Patients were classified into five groups by type of lung disease (Table 1). Patients with pulmonary arterial hypertension (PAH) and chronic thromboembolic pulmonary hypertension of groups I and IV were on combination therapy, while other patients were initially treated with one agent (either sildenafil or macitentan), but did not tolerate therapy.
Table 1.
Distribution of patients by five pulmonary hypertension groups (n=30).
Pulmonary arterial hypertension | 5 (16.6) |
Idiopathic pulmonary artery hypertension | 3 (1.0) |
Congenital heart disease (ASD) | 1 (3.3) |
Pulmonary capillary hemangiomatosis | 1 (3.3) |
Pulmonary hypertension due to left heart disease | 0 (0) |
Pulmonary hypertension due to lung diseases and/or hypoxia | 18 (60.0) |
COPD (emphysema) | 1 (3.3) |
Bronchiectasis | 4 (13.3) |
Interstitial lung fibrosis | 13 (43.3) |
Chronic thromboembolic pulmonary hypertension | 1 (3.3) |
Pulmonary hypertension with unclear and/or multifactorial mechanisms | 6 (20.0) |
Systemic disorders (Sarcoidosis) | 4 (13.3) |
Hematological disorders (Beta thalassemia and sickle cell disease) | 2 (6.7) |
Data are number (percentage). ASD: atrial septal defect, COPD: chronic obstructive pulmonary disease. Based on guidelines of European Respiratory Society and American Thoracic Society.
During the follow up the nonsurvivors showed significant worsening of 6 parameters despite escalating treatment with current therapeutic guidelines. Although differences between survivors and nonsurvivors were not statistically significant, the differences indicated a worsening condition despite escalating treatment according to current guidelines (Figure 3). The PA/Ao ratio was higher in survivors but the difference was not statistically significant. In 22 patients in whom it was measured, LVEF was >55 in 16 survivors and in 4 who died. In nonsurvivors, right ventricular size was increased by 25% (P=.427). The 6-minute walk distance was reduced by 21% (299.0 meters in survivors patients vs 247 meters in nonsurvivors, P=.875). Differences in the 6-minute walk test were not statistically significant (Figure 4). Figure 5 shows differences in laboratory values. While proBNP was 96% higher in nonsurvivors, the difference was not statistically significant (P=.890). The median value for alkaline phosphatase was three times higher in the patients nonsurvivors (Figure 5, P=.047). Median survival was 2.3 years less in nonsurvivors compared with survivors despite escalation of therapeutic measures. Interstitial lung diseases were present in 13 patients (Table 2).
Figure 3.
Cardiovascular factors in survivors (n=22) and nonsurvivors (n=8) (median, interquartile range, maximum and minimum).
Figure 4.
Six-minute walk test in survivors (n=22) and nonsurvivors (n=8) (median, interquartile range, maximum and minimum).
Figure 5.
Laboratory measures in survivors (n=22) and nonsurvivors (n=8) (median, interquartile range, maximum and minimum).
Table 2.
Interstitial lung diseases among 13 patients.

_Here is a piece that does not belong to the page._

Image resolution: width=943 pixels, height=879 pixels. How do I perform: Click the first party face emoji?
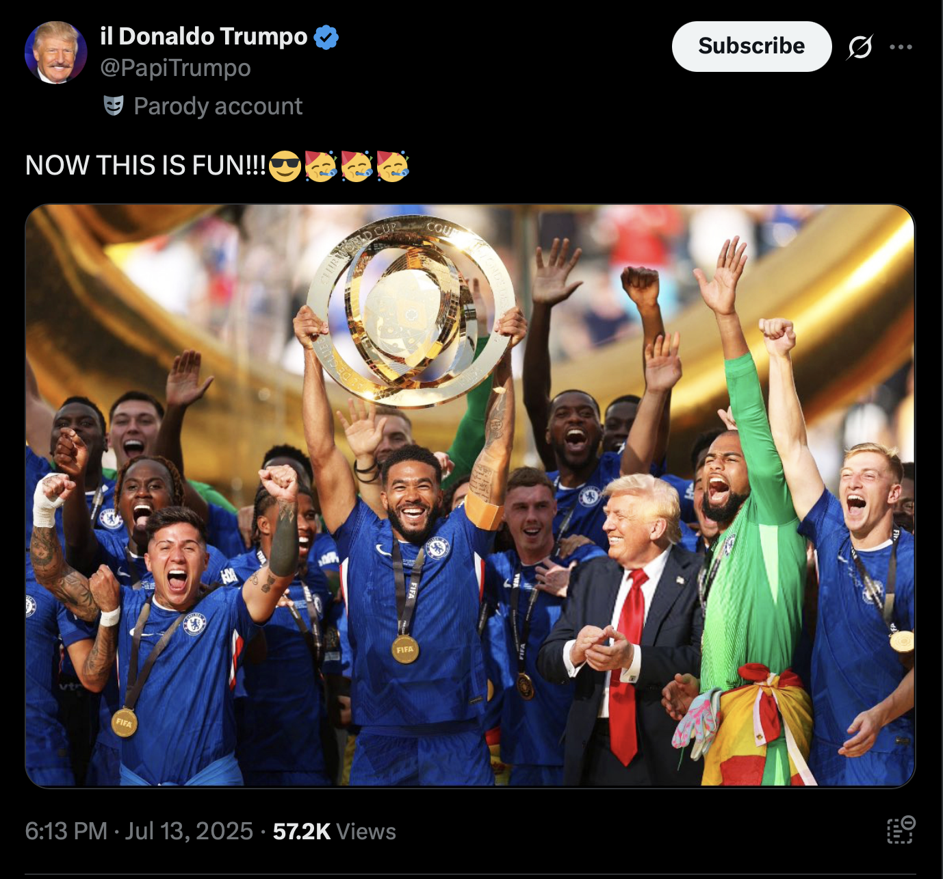(x=321, y=166)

Idiopathic pulmonary fibrosis | 6 (20) |
Interstitial lung fibrosis 2nd to dermatomyositis | 1 (3.3) |
Interstitial lung fibrosis 2nd to scleroderma | 1 (3.3) |
Interstitial lung fibrosis 2nd to systemic lupus erythematosus | 3 (10) |
Interstitial lung fibrosis 2nd Sjogren syndrome | 1 (3.3) |
Interstitial lung fibrosis 2nd Mixed connective tissue disease | 1 (3.3) |
Data are number (%)
DISCUSSION
Due to the rapid development of new treatment strategies for PH, it has become difficult to assess long-term survival in these patients. Claims of performance and survival benefits are minimal with a huge cost to the healthcare system and the individual patients.16-19 Timely interventions like lung transplant may be delayed because of the false security of potential benefits from new treatment strategies.20,21 In our study, we found indications of worsening in patients with NYHA functional class III and above that might be confirmed by a larger sample. Average survival in the high-risk subgroup (non-survivors) was less than 2.3 years. The high-risk patients required frequent hospitalizations and escalating treatment interventions but did not derive significant benefit in terms of longer survival.

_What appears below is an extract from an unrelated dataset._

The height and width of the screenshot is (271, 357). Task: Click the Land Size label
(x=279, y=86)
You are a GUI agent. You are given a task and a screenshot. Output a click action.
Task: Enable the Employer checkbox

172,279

Most of the therapeutic interventions seek to improve the 6MWD, which may show some variation or positive response but not have an impact on patient survival.22-26 CT chest findings of pulmonary artery size are not helpful in assessing severity of PH, but an increase in the PA/Ao ratio has a positive correlation with the severity of the disease and poor correlation with survival.12-16 Increased PA/Po ratio was probably due to a decrease in left ventricular end-diastolic volume and stroke volume with increasing PAP that lead to the decrease in the aortic diameter hence causing an increase in PA/Ao ratio, suggesting an increased severity of the illness. The patients who died also had an increased IVC diameter and an increased left main bronchus diameter of the left main PA branch diameter ratio.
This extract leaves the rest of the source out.